Round Up of Major Vulnerabilities and Patches
99 vulnerabilities patched in Microsoft’s biggest ever Patch Tuesday
In its biggest Patch Tuesday, Microsoft has released fixes for 99 vulnerabilities. One of the key fixes was for CVE-2020-0674, a zero-day vulnerability in Internet Explorer. The patches also fixed 11 ‘critical’ bugs, most of which concerned remote code execution and memory corruption bugs in the IE scripting engine, the Remote Desktop Protocol service, LNK files, and the Media Foundation component.
42 vulnerabilities addressed in Adobe February updates
As part of the February updates, Adobe has patched 42 CVEs out of which 35 were ‘critical’ flaws. This included patches for critical bugs in FrameMaker and Flash Player products, which could have been exploited for arbitrary code execution. While 12 critical bugs were patched, in Acrobat and Reader, to address heap overflow and privilege escalation flaws, among others.
Mozilla releases Firefox 73 with security fixes and NextDNS as DoH Provider
Firefox 73 has been released to stable desktop channel for Windows, macOS, and Linux with patches and new features. The new release has addressed security vulnerabilities such as memory safety bugs, incorrect parsing of template tags, and missing bounds check on shared memory, among others. New features include default zoom setting, high contrast theme improvements, and NextDNS as a new DoH provider.

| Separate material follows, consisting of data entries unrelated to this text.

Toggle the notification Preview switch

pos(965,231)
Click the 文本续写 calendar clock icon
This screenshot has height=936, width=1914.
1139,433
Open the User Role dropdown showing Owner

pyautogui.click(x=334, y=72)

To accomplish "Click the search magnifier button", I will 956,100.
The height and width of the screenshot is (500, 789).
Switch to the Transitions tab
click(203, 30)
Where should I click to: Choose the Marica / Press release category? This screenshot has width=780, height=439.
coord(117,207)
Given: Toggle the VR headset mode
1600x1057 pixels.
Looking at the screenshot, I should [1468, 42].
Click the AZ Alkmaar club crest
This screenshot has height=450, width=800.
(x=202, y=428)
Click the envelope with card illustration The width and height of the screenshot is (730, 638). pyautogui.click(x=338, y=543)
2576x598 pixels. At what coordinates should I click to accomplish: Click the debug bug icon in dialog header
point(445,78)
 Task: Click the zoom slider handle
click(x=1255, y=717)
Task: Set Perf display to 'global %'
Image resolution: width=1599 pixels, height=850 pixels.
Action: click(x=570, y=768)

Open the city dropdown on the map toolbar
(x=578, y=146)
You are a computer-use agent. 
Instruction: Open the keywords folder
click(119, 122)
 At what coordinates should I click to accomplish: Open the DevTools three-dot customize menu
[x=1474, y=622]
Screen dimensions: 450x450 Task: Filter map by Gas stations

SoundCloud patches API flaws that could cause account takeovers and DDoS attacks
Audio platform SoundCloud has patched its API security flaws including: broken authentication and user enumeration, lack of resource request limiting, security misconfigurations, and improper input validation. These vulnerabilities could’ve been exploited to launch: account takeovers, Distributed Denial of Service (DDoS) attacks, and service exploitation.
Jenkins servers vulnerable to DDoS attacks
A bug in open source server Jenkins, tracked as CVE-2020-2100, can be exploited to distributed denial of service (DDoS) attacks. This vulnerability, in the server’s codebase, was fixed as part of the January 2020 release of Jenkins v2.219. Other that DDoS attacks, a secondary effect was that the bug could be exploited such that Jenkins servers send continuous packets to each other, perpetuating an infinite loop, and eventually crash. It is advised that users immediately update their internet exposed servers to v2.219 or block inbound traffic to port 33848.